= Beginning of Section =

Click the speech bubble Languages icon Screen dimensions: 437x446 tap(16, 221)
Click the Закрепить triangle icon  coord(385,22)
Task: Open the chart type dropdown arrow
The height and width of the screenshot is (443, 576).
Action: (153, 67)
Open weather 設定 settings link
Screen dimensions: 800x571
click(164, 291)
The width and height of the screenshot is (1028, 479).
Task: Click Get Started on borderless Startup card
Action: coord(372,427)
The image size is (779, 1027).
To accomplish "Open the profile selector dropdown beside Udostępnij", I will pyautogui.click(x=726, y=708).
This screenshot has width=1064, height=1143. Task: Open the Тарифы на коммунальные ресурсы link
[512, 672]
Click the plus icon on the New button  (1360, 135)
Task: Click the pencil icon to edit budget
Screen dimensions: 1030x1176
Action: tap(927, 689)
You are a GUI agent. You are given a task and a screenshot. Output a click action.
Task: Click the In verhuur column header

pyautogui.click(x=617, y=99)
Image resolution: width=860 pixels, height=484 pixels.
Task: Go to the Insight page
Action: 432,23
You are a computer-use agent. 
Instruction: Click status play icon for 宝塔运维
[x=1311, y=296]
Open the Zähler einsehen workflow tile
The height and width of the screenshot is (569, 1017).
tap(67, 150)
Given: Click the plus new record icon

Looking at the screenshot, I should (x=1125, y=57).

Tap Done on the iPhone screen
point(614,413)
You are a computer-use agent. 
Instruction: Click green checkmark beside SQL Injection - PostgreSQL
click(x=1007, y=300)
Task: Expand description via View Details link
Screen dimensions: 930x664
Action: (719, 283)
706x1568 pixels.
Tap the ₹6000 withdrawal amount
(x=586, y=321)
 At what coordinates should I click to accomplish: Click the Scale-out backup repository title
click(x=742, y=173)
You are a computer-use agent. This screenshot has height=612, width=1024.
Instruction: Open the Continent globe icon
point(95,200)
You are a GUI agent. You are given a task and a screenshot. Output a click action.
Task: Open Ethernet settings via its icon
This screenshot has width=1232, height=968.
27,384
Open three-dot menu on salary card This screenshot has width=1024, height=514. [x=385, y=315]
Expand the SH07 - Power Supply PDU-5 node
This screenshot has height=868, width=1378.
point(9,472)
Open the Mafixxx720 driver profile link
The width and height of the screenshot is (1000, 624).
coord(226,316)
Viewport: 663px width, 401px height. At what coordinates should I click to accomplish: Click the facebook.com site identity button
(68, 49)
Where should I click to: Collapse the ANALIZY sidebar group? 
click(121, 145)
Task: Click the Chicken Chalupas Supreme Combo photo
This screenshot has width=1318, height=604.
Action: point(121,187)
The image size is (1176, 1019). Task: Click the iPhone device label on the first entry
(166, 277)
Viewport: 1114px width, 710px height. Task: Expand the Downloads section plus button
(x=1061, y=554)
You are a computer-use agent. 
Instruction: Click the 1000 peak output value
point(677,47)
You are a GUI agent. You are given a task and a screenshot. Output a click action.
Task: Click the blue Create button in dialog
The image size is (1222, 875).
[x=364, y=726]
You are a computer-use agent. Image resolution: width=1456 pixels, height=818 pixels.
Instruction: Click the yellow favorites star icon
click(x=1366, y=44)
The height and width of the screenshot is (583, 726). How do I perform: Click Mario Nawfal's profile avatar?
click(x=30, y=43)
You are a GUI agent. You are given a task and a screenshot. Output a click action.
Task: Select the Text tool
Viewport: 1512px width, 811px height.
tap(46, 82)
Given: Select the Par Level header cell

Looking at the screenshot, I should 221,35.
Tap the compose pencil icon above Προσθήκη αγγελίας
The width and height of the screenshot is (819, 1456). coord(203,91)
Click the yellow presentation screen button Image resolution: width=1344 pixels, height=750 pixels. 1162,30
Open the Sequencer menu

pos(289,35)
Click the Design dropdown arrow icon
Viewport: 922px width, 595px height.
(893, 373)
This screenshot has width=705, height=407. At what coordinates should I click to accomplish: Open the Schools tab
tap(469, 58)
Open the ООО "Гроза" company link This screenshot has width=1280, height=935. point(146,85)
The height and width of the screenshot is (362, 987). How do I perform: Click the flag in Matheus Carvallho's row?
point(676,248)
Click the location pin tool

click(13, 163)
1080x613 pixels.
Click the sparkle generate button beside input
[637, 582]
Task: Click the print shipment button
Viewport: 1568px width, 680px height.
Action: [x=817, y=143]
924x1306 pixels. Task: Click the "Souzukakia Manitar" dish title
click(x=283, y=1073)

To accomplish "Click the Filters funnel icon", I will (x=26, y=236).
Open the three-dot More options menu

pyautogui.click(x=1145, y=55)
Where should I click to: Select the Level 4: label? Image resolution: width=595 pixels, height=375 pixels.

= End of Section =

- [Exercise aim] In full and without error, transcribe the listing.

- [Reply]
Click the speech bubble Languages icon Screen dimensions: 437x446 tap(16, 221)
Click the Закрепить triangle icon  coord(385,22)
Task: Open the chart type dropdown arrow
The height and width of the screenshot is (443, 576).
Action: (153, 67)
Open weather 設定 settings link
Screen dimensions: 800x571
click(164, 291)
The width and height of the screenshot is (1028, 479).
Task: Click Get Started on borderless Startup card
Action: coord(372,427)
The image size is (779, 1027).
To accomplish "Open the profile selector dropdown beside Udostępnij", I will pyautogui.click(x=726, y=708).
This screenshot has width=1064, height=1143. Task: Open the Тарифы на коммунальные ресурсы link
[512, 672]
Click the plus icon on the New button  (1360, 135)
Task: Click the pencil icon to edit budget
Screen dimensions: 1030x1176
Action: tap(927, 689)
You are a GUI agent. You are given a task and a screenshot. Output a click action.
Task: Click the In verhuur column header

pyautogui.click(x=617, y=99)
Image resolution: width=860 pixels, height=484 pixels.
Task: Go to the Insight page
Action: 432,23
You are a computer-use agent. 
Instruction: Click status play icon for 宝塔运维
[x=1311, y=296]
Open the Zähler einsehen workflow tile
The height and width of the screenshot is (569, 1017).
tap(67, 150)
Given: Click the plus new record icon

Looking at the screenshot, I should (x=1125, y=57).

Tap Done on the iPhone screen
point(614,413)
You are a computer-use agent. 
Instruction: Click green checkmark beside SQL Injection - PostgreSQL
click(x=1007, y=300)
Task: Expand description via View Details link
Screen dimensions: 930x664
Action: (719, 283)
706x1568 pixels.
Tap the ₹6000 withdrawal amount
(x=586, y=321)
 At what coordinates should I click to accomplish: Click the Scale-out backup repository title
click(x=742, y=173)
You are a computer-use agent. This screenshot has height=612, width=1024.
Instruction: Open the Continent globe icon
point(95,200)
You are a GUI agent. You are given a task and a screenshot. Output a click action.
Task: Open Ethernet settings via its icon
This screenshot has width=1232, height=968.
27,384
Open three-dot menu on salary card This screenshot has width=1024, height=514. [x=385, y=315]
Expand the SH07 - Power Supply PDU-5 node
This screenshot has height=868, width=1378.
point(9,472)
Open the Mafixxx720 driver profile link
The width and height of the screenshot is (1000, 624).
coord(226,316)
Viewport: 663px width, 401px height. At what coordinates should I click to accomplish: Click the facebook.com site identity button
(68, 49)
Where should I click to: Collapse the ANALIZY sidebar group? 
click(121, 145)
Task: Click the Chicken Chalupas Supreme Combo photo
This screenshot has width=1318, height=604.
Action: point(121,187)
The image size is (1176, 1019). Task: Click the iPhone device label on the first entry
(166, 277)
Viewport: 1114px width, 710px height. Task: Expand the Downloads section plus button
(x=1061, y=554)
You are a computer-use agent. 
Instruction: Click the 1000 peak output value
point(677,47)
You are a GUI agent. You are given a task and a screenshot. Output a click action.
Task: Click the blue Create button in dialog
The image size is (1222, 875).
[x=364, y=726]
You are a computer-use agent. Image resolution: width=1456 pixels, height=818 pixels.
Instruction: Click the yellow favorites star icon
click(x=1366, y=44)
The height and width of the screenshot is (583, 726). How do I perform: Click Mario Nawfal's profile avatar?
click(x=30, y=43)
You are a GUI agent. You are given a task and a screenshot. Output a click action.
Task: Select the Text tool
Viewport: 1512px width, 811px height.
tap(46, 82)
Given: Select the Par Level header cell

Looking at the screenshot, I should 221,35.
Tap the compose pencil icon above Προσθήκη αγγελίας
The width and height of the screenshot is (819, 1456). coord(203,91)
Click the yellow presentation screen button Image resolution: width=1344 pixels, height=750 pixels. 1162,30
Open the Sequencer menu

pos(289,35)
Click the Design dropdown arrow icon
Viewport: 922px width, 595px height.
(893, 373)
This screenshot has width=705, height=407. At what coordinates should I click to accomplish: Open the Schools tab
tap(469, 58)
Open the ООО "Гроза" company link This screenshot has width=1280, height=935. point(146,85)
The height and width of the screenshot is (362, 987). How do I perform: Click the flag in Matheus Carvallho's row?
point(676,248)
Click the location pin tool

click(13, 163)
1080x613 pixels.
Click the sparkle generate button beside input
[637, 582]
Task: Click the print shipment button
Viewport: 1568px width, 680px height.
Action: [x=817, y=143]
924x1306 pixels. Task: Click the "Souzukakia Manitar" dish title
click(x=283, y=1073)

To accomplish "Click the Filters funnel icon", I will (x=26, y=236).
Open the three-dot More options menu

pyautogui.click(x=1145, y=55)
Where should I click to: Select the Level 4: label? Image resolution: width=595 pixels, height=375 pixels.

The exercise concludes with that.